Claire é levada para conhecer Colum Mackenzie, o Senhor do Castelo, descobre que está em 1743, identifica que Colum sofria da doença de Toulouse Lautrec que é uma doença degenerativa nos ossos e tecido conjuntivo. Colum a questiona por que ela estava com roupas de baixo na floresta, Claire resolve inventar uma história e diz que ela é uma viúva que estava viajando com o seu servo para a casa de parentes na França, quando foi atacada por bandidos que roubaram os seus pertences, quando estava andando pelo bosque foi atacada pelo Capitão Jack Randall e que durante esse ataque as suas roupas foram retiradas. Colum diz que isso não justifica um estupro e Claire responde: Há, por acaso, algo que justifique um estupro? Amo essa mulher!!! Outlander não é simplesmente a história de um amor perdido ou o despertar de um novo amor. Em Outlander existe muito mais do que isso, Claire é sim uma personagem à frente de seu tempo, independente e em busca de sua felicidade, e ela não hesita nem por um segundo em rebater um comentário machista mesmo que esse comentário parta do Senhor do Castelo.

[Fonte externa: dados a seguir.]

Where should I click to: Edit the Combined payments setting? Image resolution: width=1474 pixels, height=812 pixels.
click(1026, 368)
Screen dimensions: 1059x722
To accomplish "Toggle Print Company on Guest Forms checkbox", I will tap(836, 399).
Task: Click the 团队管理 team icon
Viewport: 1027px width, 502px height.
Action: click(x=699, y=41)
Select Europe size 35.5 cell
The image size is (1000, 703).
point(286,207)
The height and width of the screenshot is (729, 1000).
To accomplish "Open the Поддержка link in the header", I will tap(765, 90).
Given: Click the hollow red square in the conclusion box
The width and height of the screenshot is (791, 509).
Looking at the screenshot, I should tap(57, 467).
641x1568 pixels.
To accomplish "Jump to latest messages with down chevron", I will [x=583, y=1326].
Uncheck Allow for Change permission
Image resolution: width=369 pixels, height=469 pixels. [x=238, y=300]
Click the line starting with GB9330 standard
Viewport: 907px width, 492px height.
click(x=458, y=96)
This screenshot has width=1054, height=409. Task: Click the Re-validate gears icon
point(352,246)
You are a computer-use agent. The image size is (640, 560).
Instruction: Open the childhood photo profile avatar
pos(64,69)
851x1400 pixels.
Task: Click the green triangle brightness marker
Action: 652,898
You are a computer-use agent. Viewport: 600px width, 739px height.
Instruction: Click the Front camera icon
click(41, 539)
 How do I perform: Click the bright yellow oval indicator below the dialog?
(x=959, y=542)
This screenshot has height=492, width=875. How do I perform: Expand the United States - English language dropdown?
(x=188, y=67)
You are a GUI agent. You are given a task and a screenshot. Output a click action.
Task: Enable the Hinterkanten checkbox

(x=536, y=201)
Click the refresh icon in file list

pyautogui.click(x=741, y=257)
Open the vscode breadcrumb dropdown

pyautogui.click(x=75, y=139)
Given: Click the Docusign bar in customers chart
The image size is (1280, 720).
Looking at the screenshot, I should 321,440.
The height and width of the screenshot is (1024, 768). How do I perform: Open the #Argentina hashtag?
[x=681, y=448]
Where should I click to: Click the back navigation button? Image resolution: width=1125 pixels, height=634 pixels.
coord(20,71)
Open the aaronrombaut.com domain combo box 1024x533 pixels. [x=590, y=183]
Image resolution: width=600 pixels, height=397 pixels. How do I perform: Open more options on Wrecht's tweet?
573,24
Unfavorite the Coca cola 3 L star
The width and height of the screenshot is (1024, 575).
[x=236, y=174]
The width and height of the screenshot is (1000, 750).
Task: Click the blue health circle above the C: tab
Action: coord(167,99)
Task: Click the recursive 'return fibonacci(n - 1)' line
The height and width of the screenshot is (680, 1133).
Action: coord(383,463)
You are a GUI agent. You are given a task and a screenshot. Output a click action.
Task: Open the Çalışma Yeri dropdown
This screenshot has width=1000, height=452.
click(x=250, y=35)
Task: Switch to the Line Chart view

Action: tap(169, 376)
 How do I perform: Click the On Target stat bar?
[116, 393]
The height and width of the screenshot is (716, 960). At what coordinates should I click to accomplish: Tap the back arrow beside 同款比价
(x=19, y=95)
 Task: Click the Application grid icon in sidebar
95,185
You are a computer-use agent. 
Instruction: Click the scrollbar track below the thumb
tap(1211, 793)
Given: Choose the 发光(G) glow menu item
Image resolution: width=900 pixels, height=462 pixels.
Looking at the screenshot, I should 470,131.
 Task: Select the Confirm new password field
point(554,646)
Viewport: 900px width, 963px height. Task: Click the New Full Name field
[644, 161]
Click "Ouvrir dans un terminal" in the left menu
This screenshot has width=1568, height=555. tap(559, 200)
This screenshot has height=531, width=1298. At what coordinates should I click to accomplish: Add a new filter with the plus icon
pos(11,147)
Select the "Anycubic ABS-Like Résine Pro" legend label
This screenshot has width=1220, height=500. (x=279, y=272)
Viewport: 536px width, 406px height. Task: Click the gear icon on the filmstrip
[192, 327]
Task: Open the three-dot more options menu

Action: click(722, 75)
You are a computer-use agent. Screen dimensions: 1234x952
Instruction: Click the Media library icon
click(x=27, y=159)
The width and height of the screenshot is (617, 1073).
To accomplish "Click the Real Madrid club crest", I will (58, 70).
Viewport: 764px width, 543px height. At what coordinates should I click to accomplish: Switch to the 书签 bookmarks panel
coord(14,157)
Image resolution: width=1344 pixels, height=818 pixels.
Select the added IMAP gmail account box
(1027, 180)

Colum e Dougal, os irmãos Mackenzie, desconfiam de Claire e acreditam que ela possa ser uma espiã. Oferecem uma hospitalidade vigiada onde ela é seguida por onde quer que vá e a estratégia de Colum parece ser tentar iludir nossa Sassenach com uma falsa liberdade a fim de descobrir a verdade com os seus pequenos erros. Claire combina com Colum de ir embora dentro de cinco dias e aos poucos vai se adaptando com as roupas e costumes desse mundo novo. Cuidando da horta, ela conhece Geillis Duncan, uma entendida em ervas e poções, como as que resolvem os problemas de jovens não satisfeitas com uma gravidez indesejada. No fim do episódio Claire percebe que foi iludida pelos Mackenzie e que agora ela é uma prisioneira, tornou-se a nova curandeira que irá trabalhar no mesmo local que dias antes teve momentos de paixão com o seu Frank, apesar de que no livro Frank não era chegado a aquelas saliências. Ansiosa pelo próximo episódio, pela amizade de Geillis e Claire, muitos e muitos momentos de Claire e Jamie e mais nenhum momento da “coisinha”, por favor!

OUT¹ : Ninguém pode duvidar do amor de Claire para Frank, porque mesmo tocando e sendo abraçada por um Jamie sem camisa, com aquele sotaque e músculos ela ainda queria voltar para o seu marido bondoso e chaaaaaaaato. Maior prova de amor de Claire.

OUT² : Jamie é lindo sempre, mas cuidando dos cavalos, sujinho, de kilt, com aquele sotaque e rosnando como um cachorro… ai, ai meus hormônios… é imbatível!

OUT³ : Murtagh e seu humor ácido: “Se eu soubesse que você queria uma surra, eu teria te dado.” – Como não te amar Murtagh!